Directions: A single stretch of the material below is to be transcribed exactly, starting at the line with "Open the library icon in toolbar" and ending after the line with "This screenshot has height=537, width=1568.".

Provided data:
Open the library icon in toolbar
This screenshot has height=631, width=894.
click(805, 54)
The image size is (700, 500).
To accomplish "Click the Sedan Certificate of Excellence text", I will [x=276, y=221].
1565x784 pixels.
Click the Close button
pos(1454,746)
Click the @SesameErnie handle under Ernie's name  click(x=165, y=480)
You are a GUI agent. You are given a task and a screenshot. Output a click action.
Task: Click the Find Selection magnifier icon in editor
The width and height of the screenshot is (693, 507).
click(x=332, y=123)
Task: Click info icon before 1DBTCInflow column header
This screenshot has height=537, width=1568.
--
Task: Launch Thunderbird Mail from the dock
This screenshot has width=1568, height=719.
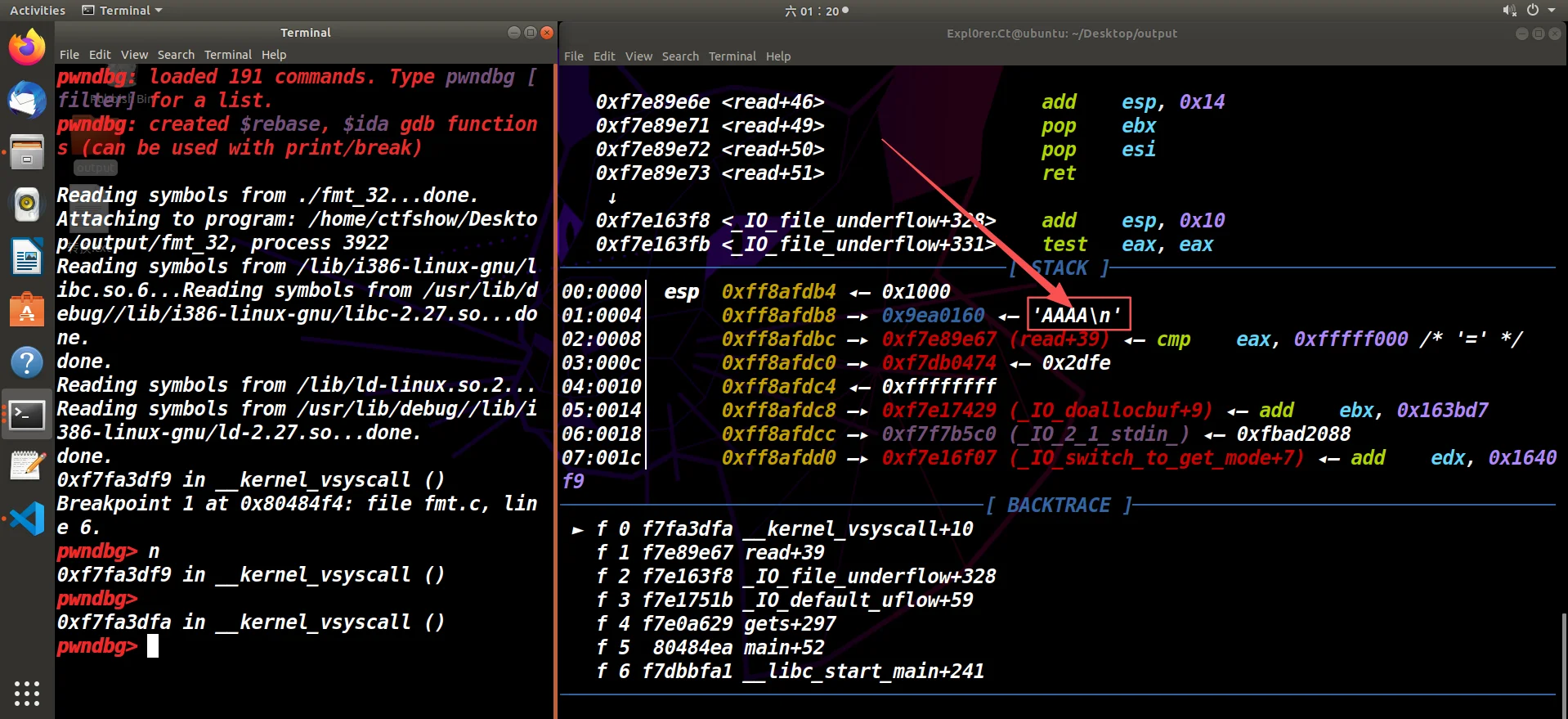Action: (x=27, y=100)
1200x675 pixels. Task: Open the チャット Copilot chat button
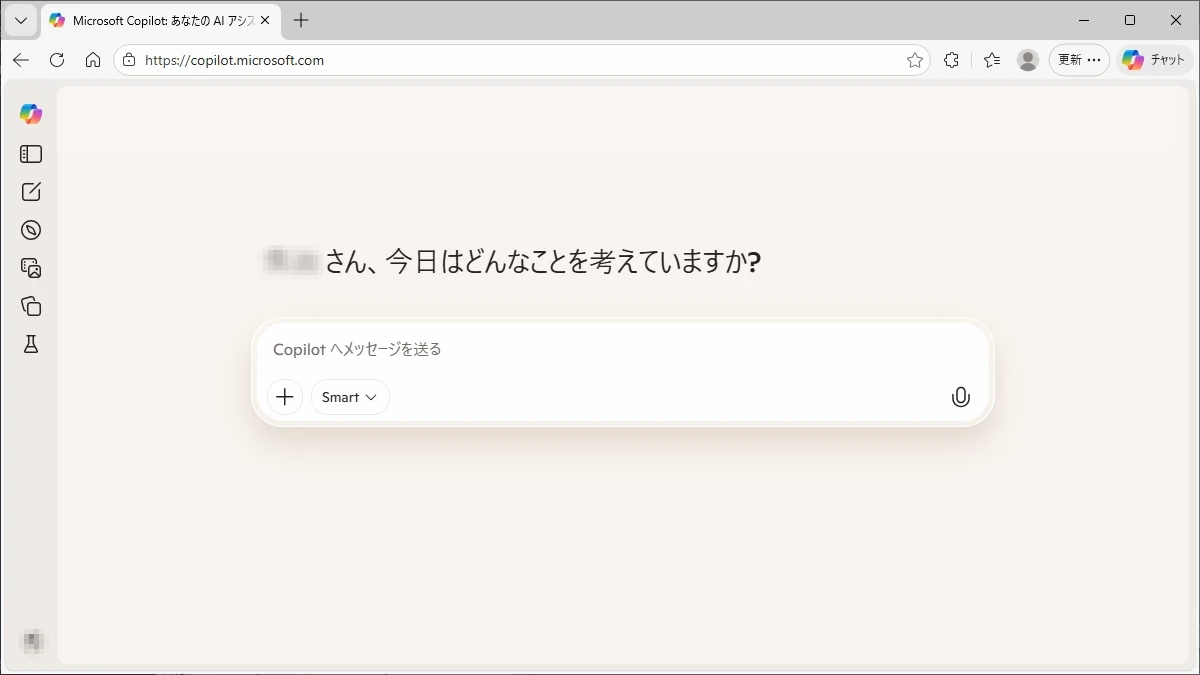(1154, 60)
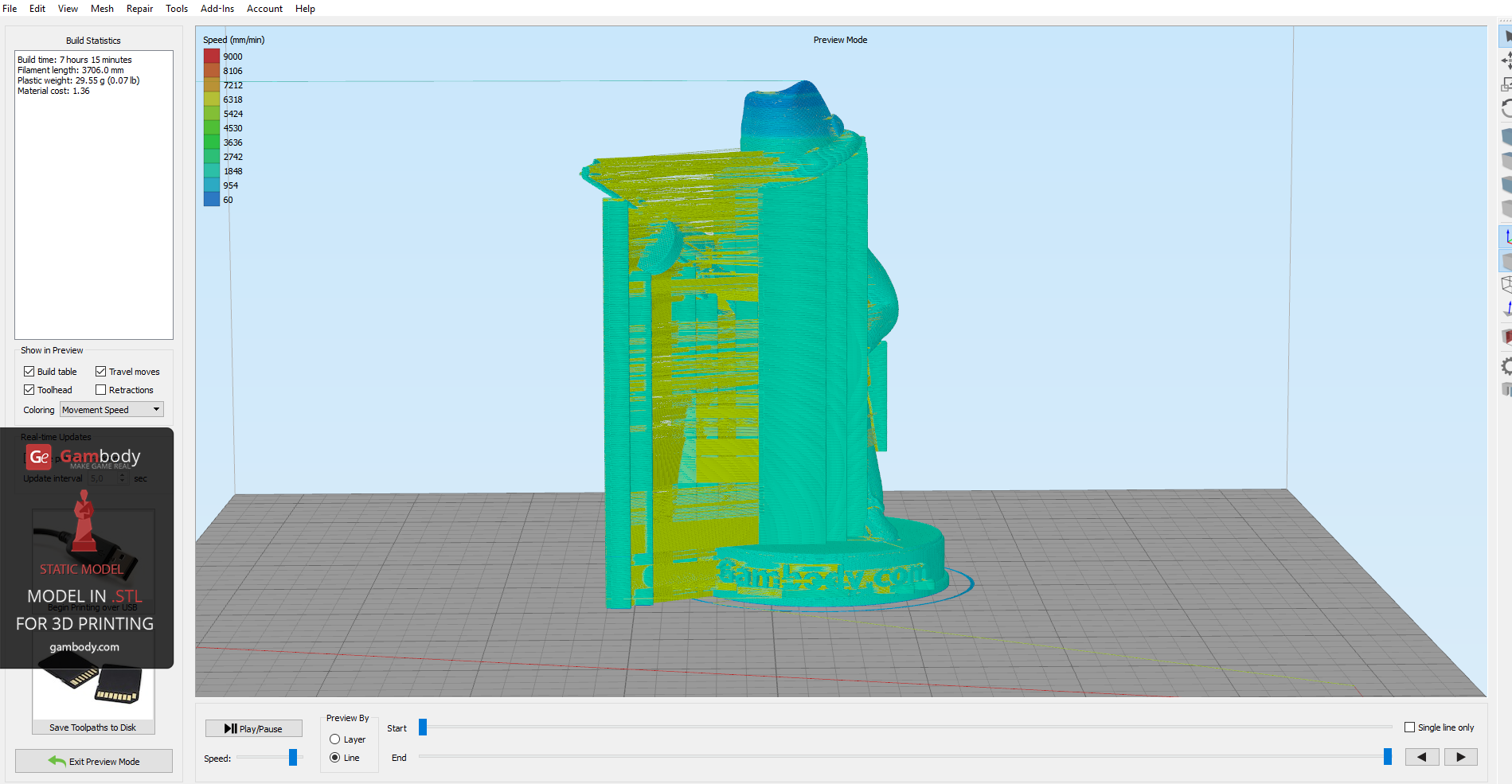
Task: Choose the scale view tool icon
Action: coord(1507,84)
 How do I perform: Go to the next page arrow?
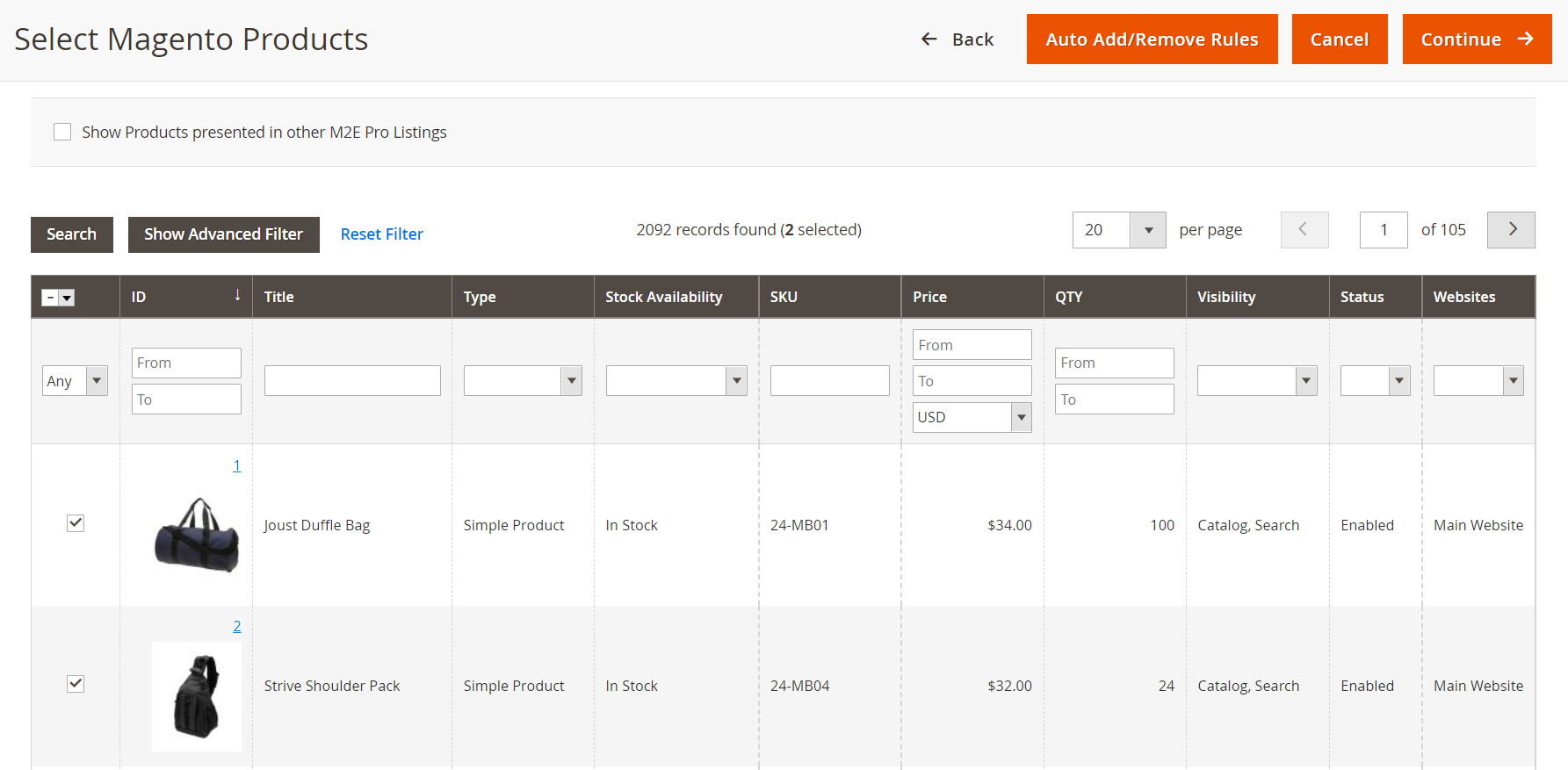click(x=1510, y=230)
...
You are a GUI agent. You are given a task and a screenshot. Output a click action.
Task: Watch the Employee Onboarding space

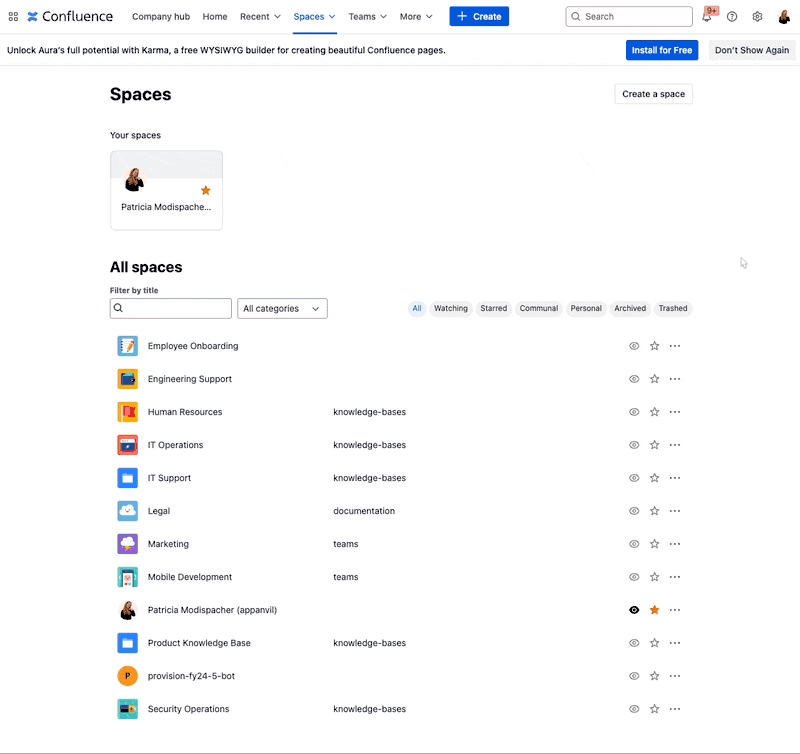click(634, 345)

Task response:
Open the library icon in toolbar
This screenshot has height=631, width=894.
click(805, 54)
The image size is (700, 500).
To accomplish "Click the Sedan Certificate of Excellence text", I will [x=276, y=221].
1565x784 pixels.
Click the Close button
pos(1454,746)
Click the @SesameErnie handle under Ernie's name  click(x=165, y=480)
You are a GUI agent. You are given a task and a screenshot. Output a click action.
Task: Click the Find Selection magnifier icon in editor
The width and height of the screenshot is (693, 507).
click(x=332, y=123)
Task: Click info icon before 1DBTCInflow column header
This screenshot has height=537, width=1568.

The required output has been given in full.